(Item position entries)
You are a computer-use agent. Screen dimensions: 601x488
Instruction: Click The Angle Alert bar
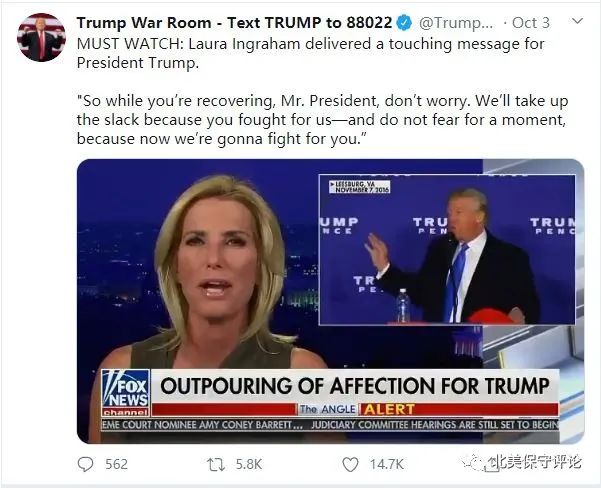[x=355, y=409]
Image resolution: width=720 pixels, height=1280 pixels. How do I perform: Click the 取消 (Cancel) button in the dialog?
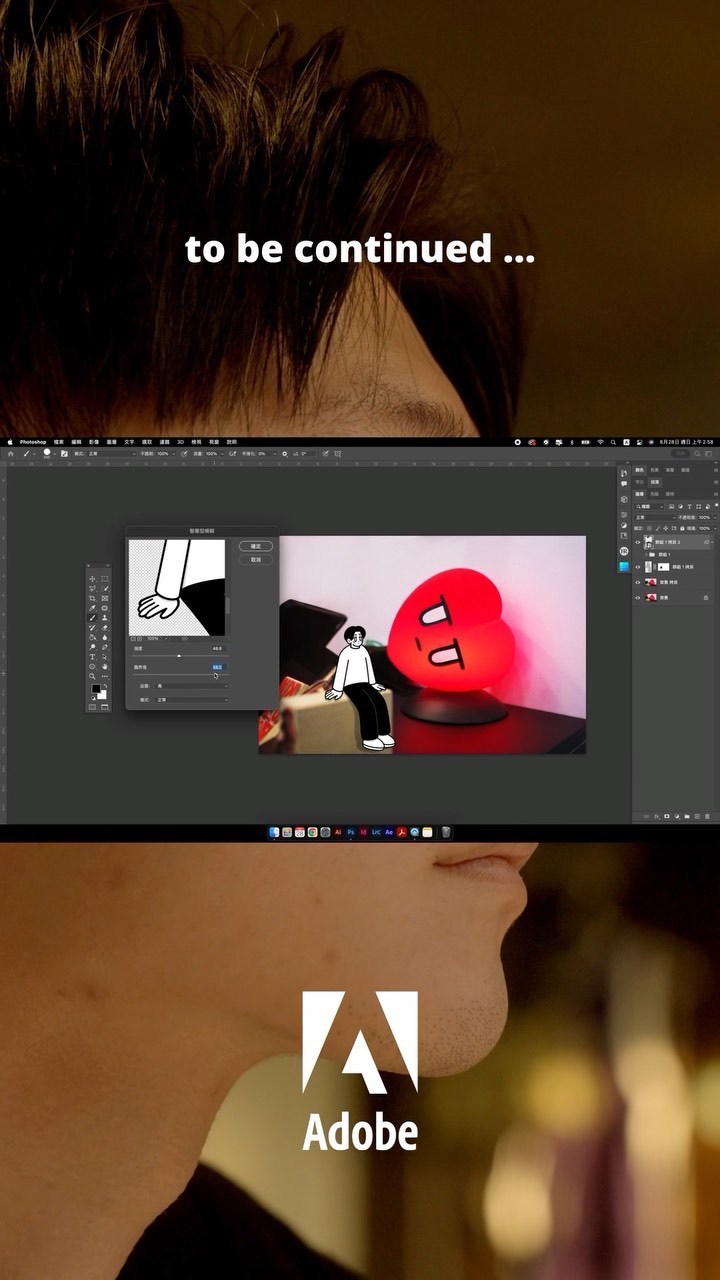pos(255,560)
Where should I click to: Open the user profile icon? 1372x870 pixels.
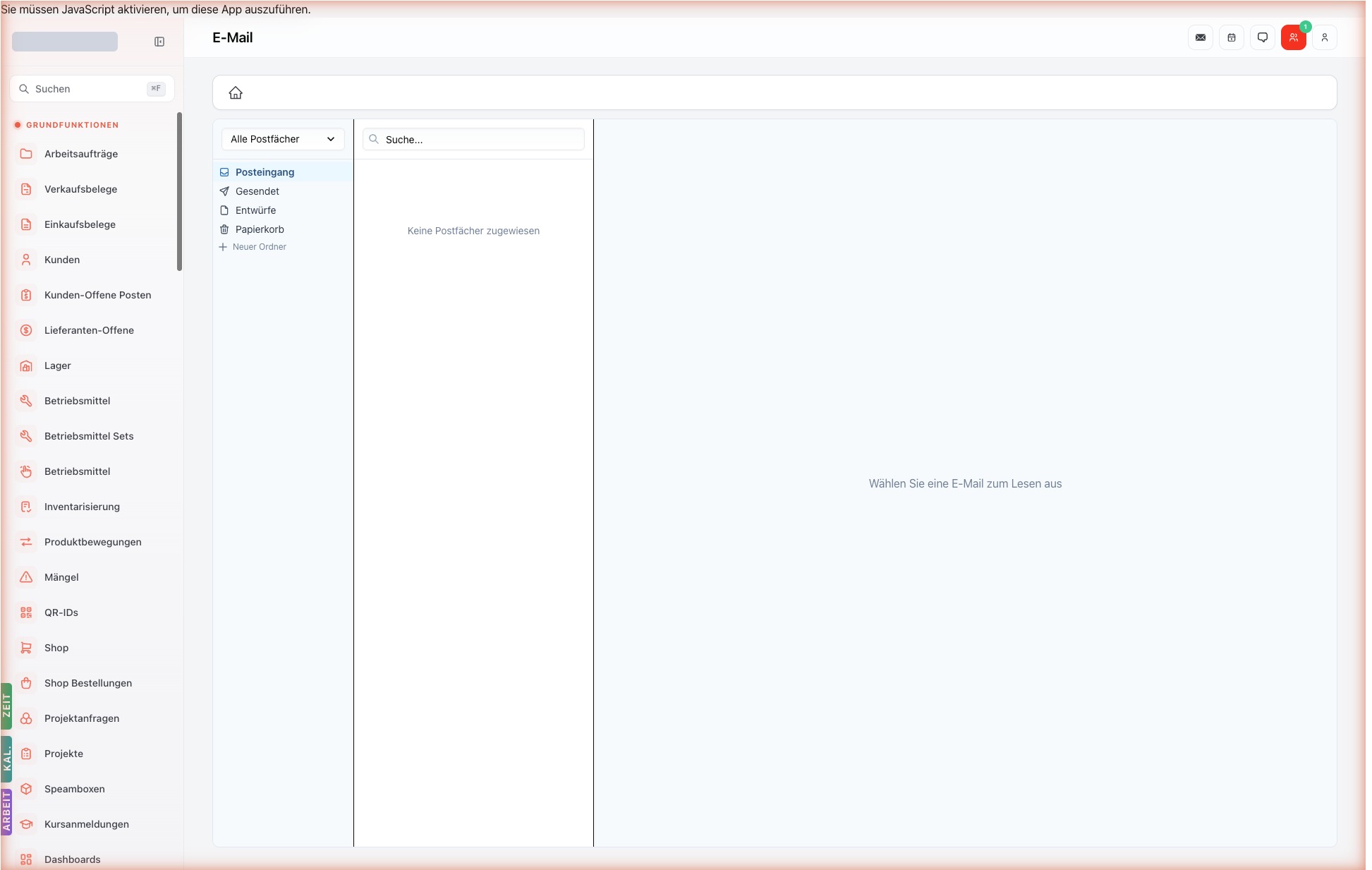pos(1325,37)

## Your objective:
Format everything from the line containing "Image resolution: width=720" down to the end of the rows as a numbered list, skipping blank lines and leaving the pictures out.

## Response:
1. Image resolution: width=720 pixels, height=1280 pixels. How do I perform: Click the 取消 (Cancel) button in the dialog?
2. pos(255,560)
3. Where should I click to: Open the user profile icon? 1372x870 pixels.
4. pos(1325,37)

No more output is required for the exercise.